Публичная интрижка Элен с Иганом ранила Билла не меньше, чем ее поездка в Провинстаун четыре года назад. Предыдущий инцидент был необдуманным самовольным поступком Элен, и при желании его можно было оправдать ее юным возрастом и трудными временами, которые переживала тогда пара. В случае с Иганом во многом был виноват алкоголь, однако это не означало, что Билл сможет забыть или простить измену. Он отреагировал сразу двумя способами. Во-первых, нашел себе привлекательную новую девушку; во-вторых, начал изображать женщин на своих холстах в образе жутких чудовищ-мегер.

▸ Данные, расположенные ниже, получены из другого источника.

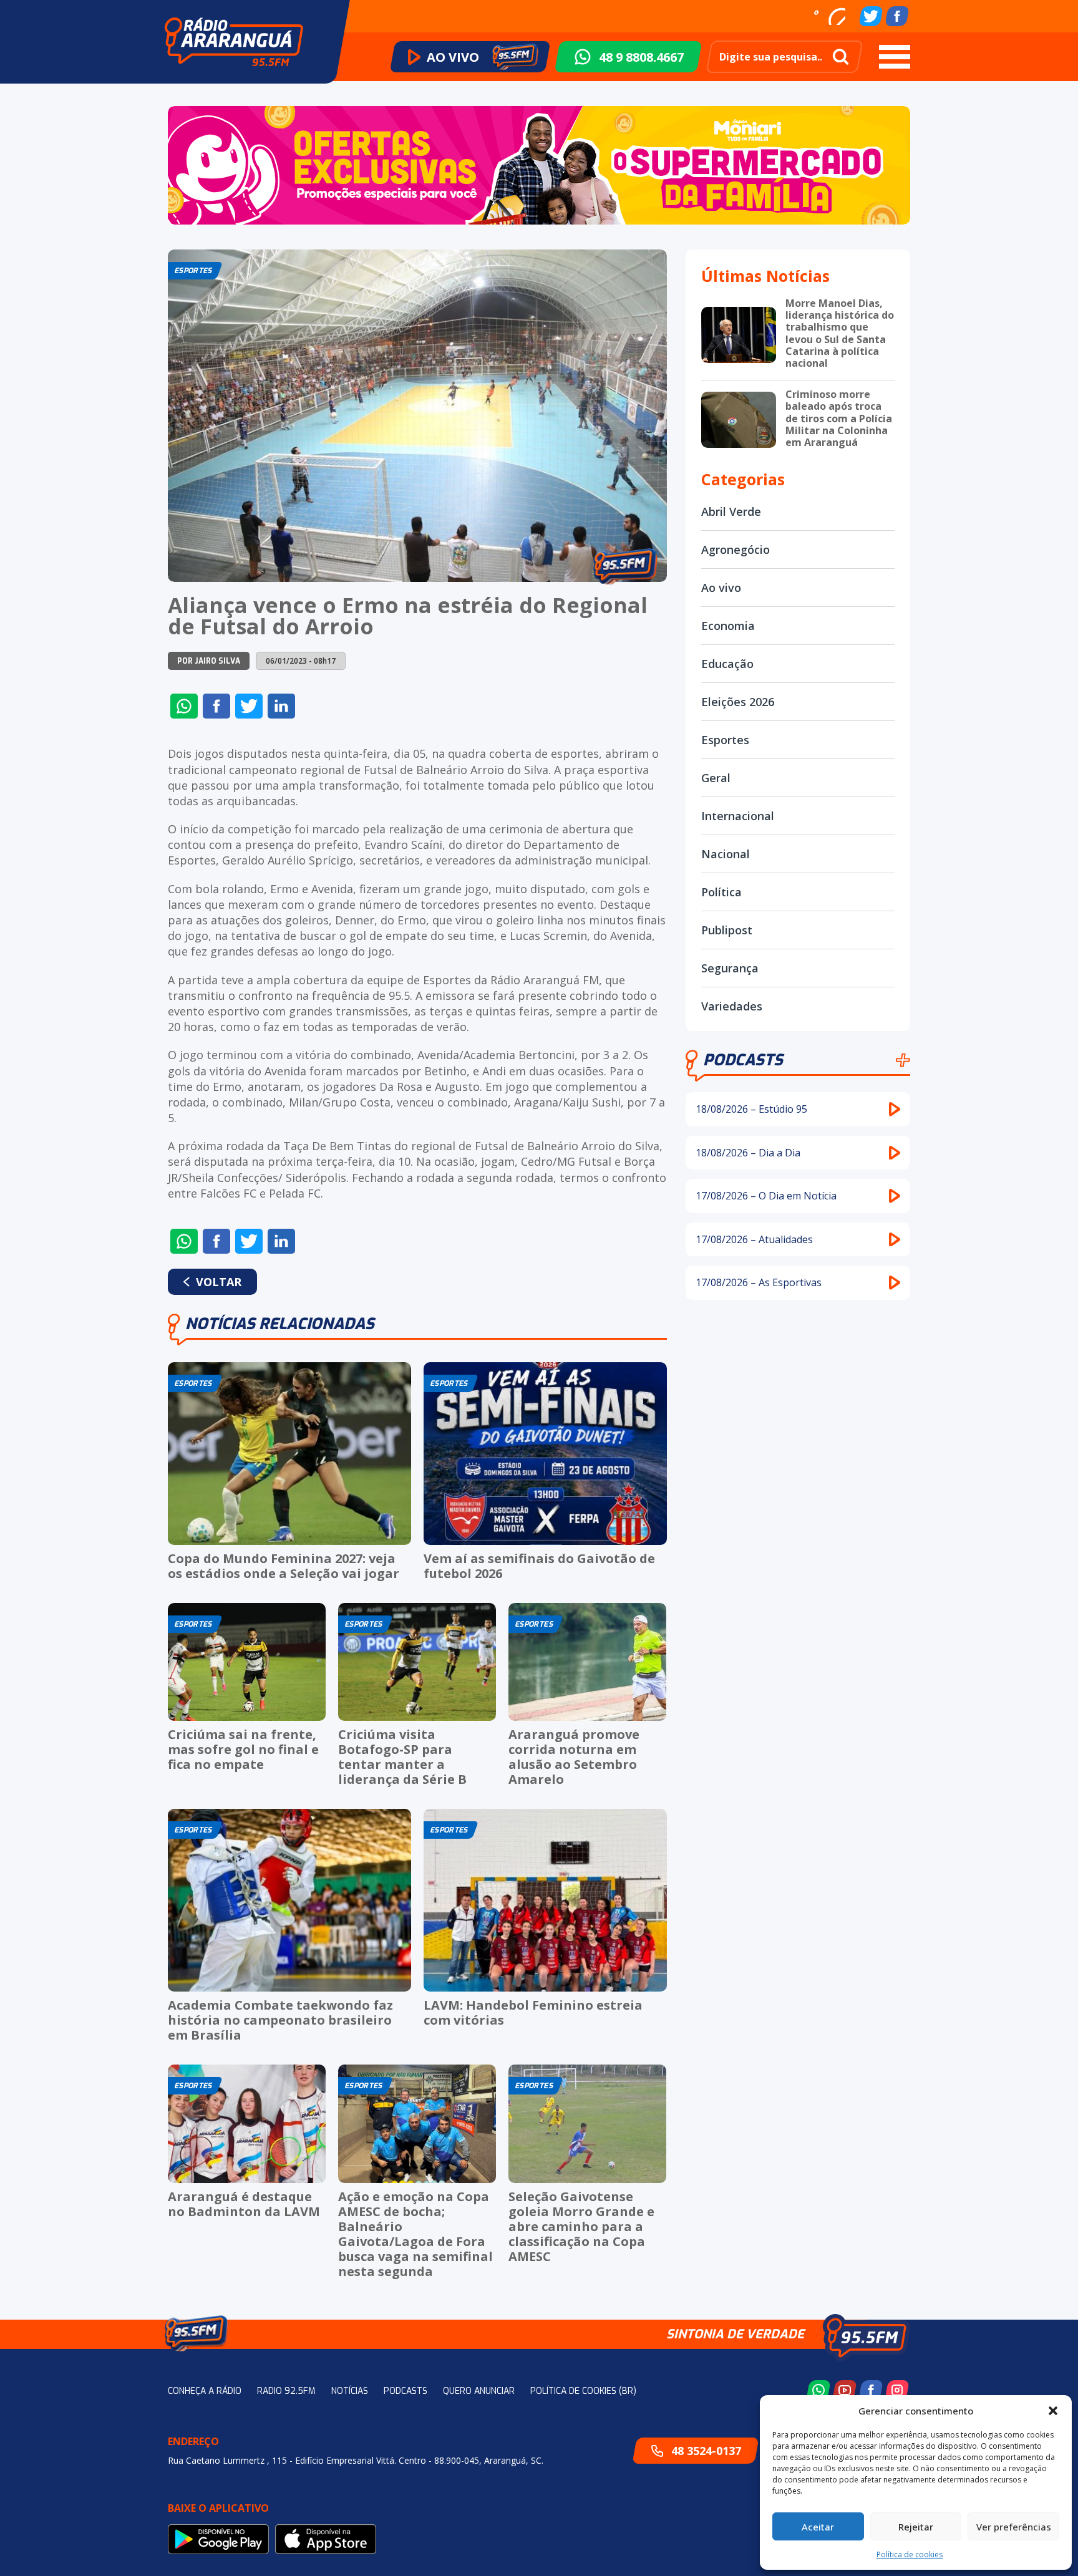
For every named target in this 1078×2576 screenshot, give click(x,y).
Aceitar (818, 2526)
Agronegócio (735, 549)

Подружкой Билла стала двадцативосьмилетняя художница по имени Мэри Эбботт. Маленькая и белокурая, она словно вся светилась изнутри, просто искрилась радостью и весельем. Приехавшая в Нью-Йорк в 1940 году, Мэри была девушкой из высшего общества и работала моделью в журналах Vogue и Harper’s Bazaar. Американка голубых кровей, потомок президентов Джона Адамса и Джона Куинси Адамса, она происходила из по-прежнему весьма состоятельного семейства на отличном счету. Отец Мэри, Генри Эбботт, работал в Государственном департаменте; ее двоюродный брат был министром военно-морских сил[156]. Однако если мужчины клана Эбботтов считались столпами общества, то женщины были существами творческими и даже эксцентричными. Мать Мэри, Элизабет Гриннелл, была поэтессой, тетя — скульптором, а бабушка вообще увлекалась охотой на крупную дичь[157].

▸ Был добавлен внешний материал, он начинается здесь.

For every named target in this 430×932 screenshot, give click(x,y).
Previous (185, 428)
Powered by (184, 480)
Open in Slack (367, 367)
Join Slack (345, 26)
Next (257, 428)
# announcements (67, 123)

Во время войны Мэри вышла замуж в Калифорнии, но брак быстро закончился разводом, и в 1946 году девушка вернулась в Нью-Йорк, поселилась на чердаке возле Брум-стрит, а со временем благодаря знакомству со скульптором Дэвидом Хэйром пробралась в Даунтаун. Годы спустя Мэри часто смеялась над тем, какой противоречивой личностью она тогда была. Например, после распада брака девушка проехала одна через всю страну в кабриолете с афганской борзой, которую подобрала в Денвере, рассчитывая исключительно на доброту и щедрость людей, которые по пути кормили их обеих. Но при такой внутренней свободе Мэри была настолько привязана к среде, в которой воспитывалась, что при знакомстве с новым человеком делала реверанс («Меня ведь так учили. Я только со временем заставила себя не делать реверанс»). С одной стороны, ее родные совершенно не знали, как она живет, рассказывала Мэри. Что же касается творческого сообщества, «я бы никогда не позволила, чтобы эти люди узнали, что я девушка из высшего общества». Так она и существовала в состоянии вечного бунта, но в духе невероятной радости и веселья. А еще она всегда была готова к авантюрам и экспериментам. «Дэвид Хэйр угощал меня то мескалином, то пейотом, то какими-то индейскими снадобьями; я всё перепробовала, — рассказывала она об опыте потребления наркотиков, словно о чем-то само собой разумеющемся. — Однажды я приняла психоделик в одиночку и пошла гулять посередине Пятой авеню. Больше я такого никогда не делала»[158].